L'ultima visione del Figlio della Stella del Mattino

Racconto per il concorso "300 Parole Per Un Incubo", 2016 - edizione 15

“Abbattete i cavalli!” gridò, paonazzo, il generale.
I soldati in cima alla collina cominciarono ad abbattere gli animali per farsene riparo.
“Carter, rapporto: sopravvissuti?”
“Siamo sessantatrè, generale!”
“Come è potuto succedere tutto questo, caporale? Noi abbiamo carabine Springfield, calibro 45, con una precisione assoluta fino a 300 metri. Quei dannati indiani hanno fucili ad avancarica, archi, frecce e tomahawk. Ci siamo scontrati, è vero, con un grande numero di guerrieri ma, nonostante il nostro fuoco di fila, non ne abbiamo abbattuti neanche uno!”
Il caporale stava per rispondere ma fu interrotto:
“Sergente O’Ryan a rapporto. Generale, devo comunicarle che molte delle nostre perdite sono determinate da suicidi!”
“Ma che cazzo state dicendo?” urlò, furibondo, il generale.

“L’ha riferito il soldato Armstrong che ha visto alcuni soldati portarsi la colt alla tempia e spararsi!”
”Ma che ragione...”
“Guardi bene, generale” gridò il caporale, indicando gli indiani che risalivano la collina, “la ragione è davanti ai nostri occhi!”
Il generale aguzzò lo sguardo e capì.
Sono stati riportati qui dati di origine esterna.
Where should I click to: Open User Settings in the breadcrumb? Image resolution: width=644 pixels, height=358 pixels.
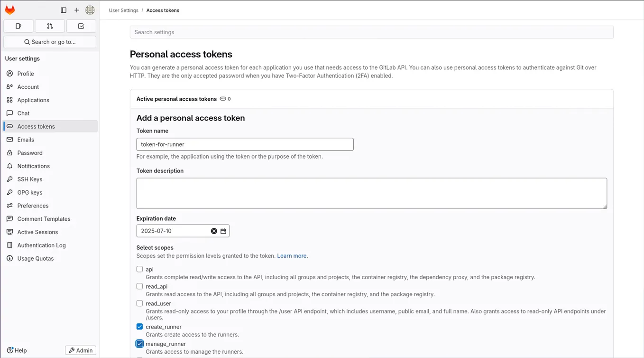123,10
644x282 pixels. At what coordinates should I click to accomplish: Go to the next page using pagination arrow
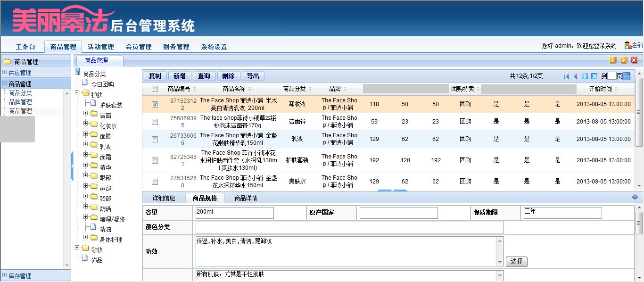585,76
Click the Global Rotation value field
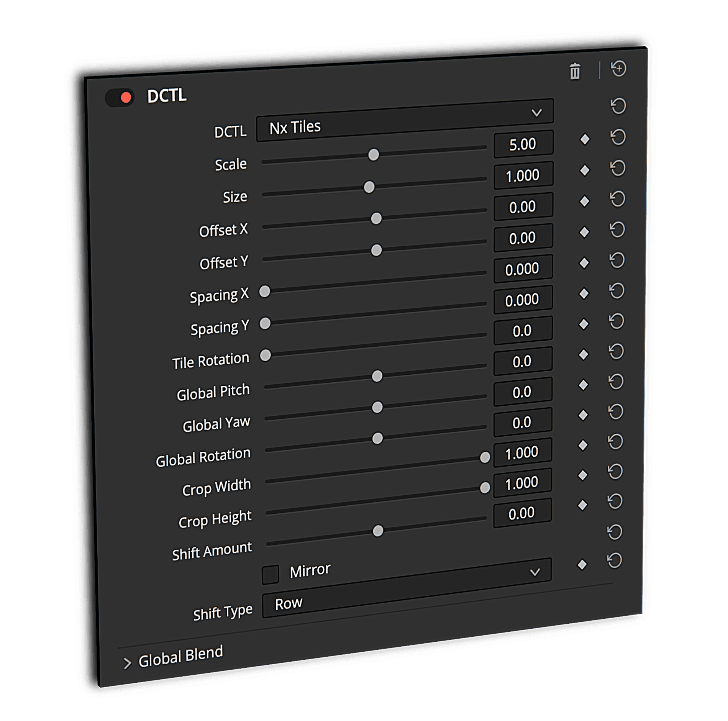728x721 pixels. click(522, 423)
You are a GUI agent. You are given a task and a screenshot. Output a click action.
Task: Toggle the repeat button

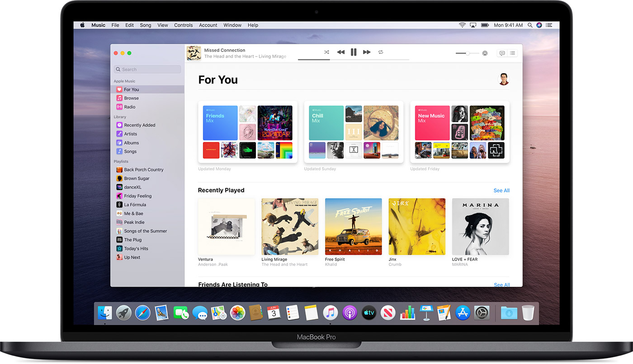pos(381,52)
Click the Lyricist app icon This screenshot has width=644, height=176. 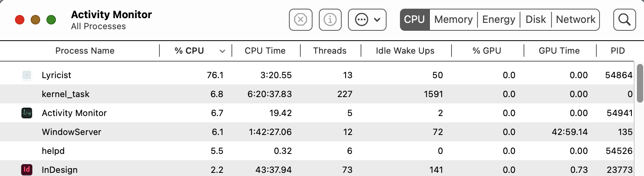(27, 75)
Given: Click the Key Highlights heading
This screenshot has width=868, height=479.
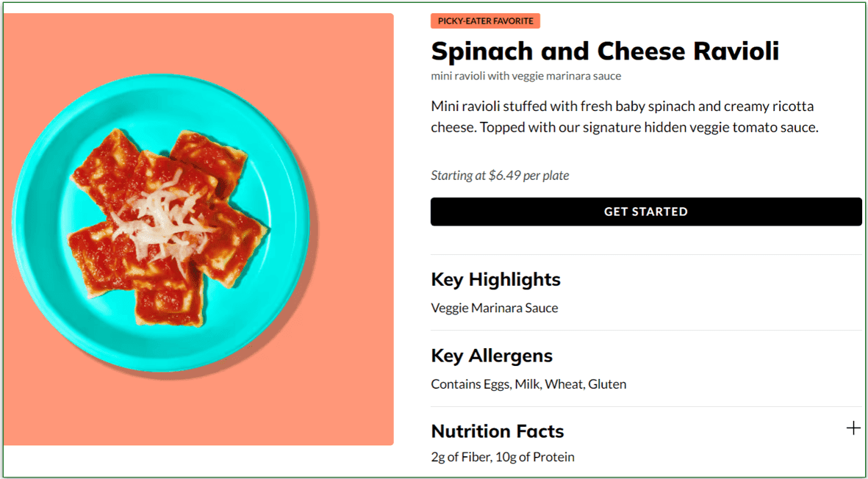Looking at the screenshot, I should click(495, 279).
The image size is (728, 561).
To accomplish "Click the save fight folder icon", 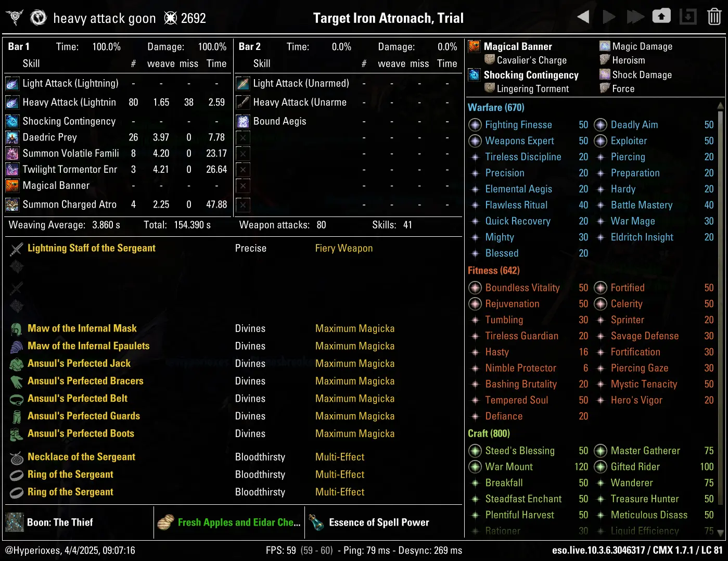I will coord(661,17).
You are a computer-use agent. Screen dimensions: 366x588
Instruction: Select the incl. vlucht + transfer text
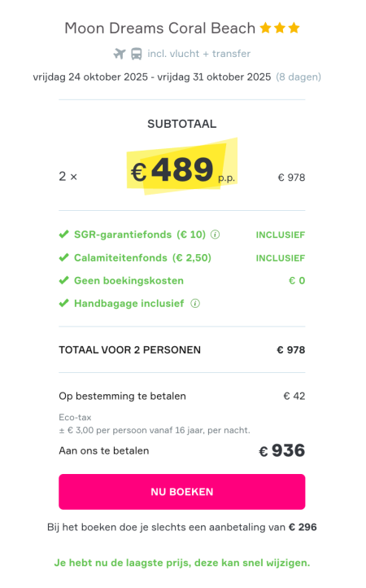pos(199,54)
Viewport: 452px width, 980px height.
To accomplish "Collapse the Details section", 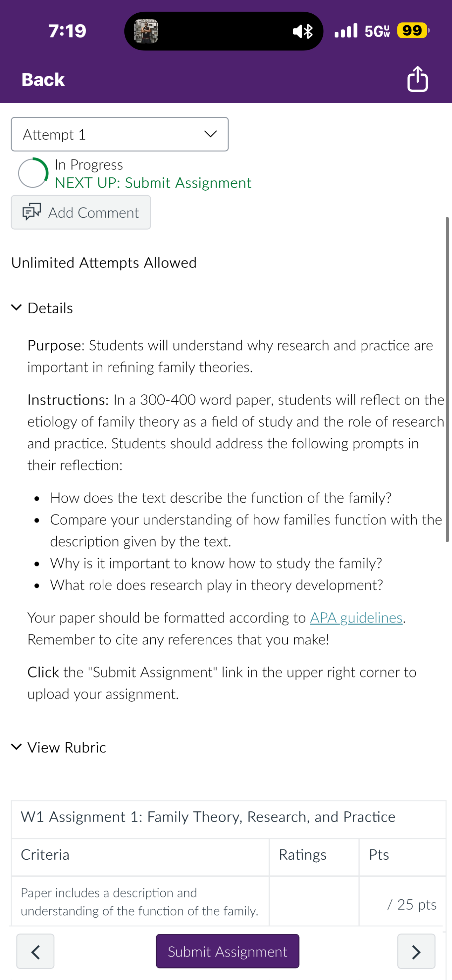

Quelli che risalivano la collina non erano indiani: le linee colorate che solcavano i loro visi erano le pitture di guerra che lui aveva imparato a conoscere ma la loro pelle era grigiastra e vuote le orbite degli occhi. Le pallottole non li fermavano: li attraversavano senza provocare alcun fiotto di sangue e quando giungevano al combattimento corpo a corpo, addentavano alla gola i soldati e incominciavano a mangiarseli ancora vivi.

“Cavallo Pazzo ti saluta, grande Toro Seduto, i bianchi sono stati completamente distrutti. La Danza degli Spettri ha fatto resuscitare i nostri antenati. Così saremo invincibili!”
“Tu hai voluto vincere senza combattere; il vero Hunkpapa deve combattere vincendo o, perdendo, offrire la propria vita al Grande Spirito!”
“Ma i nostri antenati oggi hanno ucciso il Figlio della Stella del Mattino che i cani bianchi chiamano Custer!”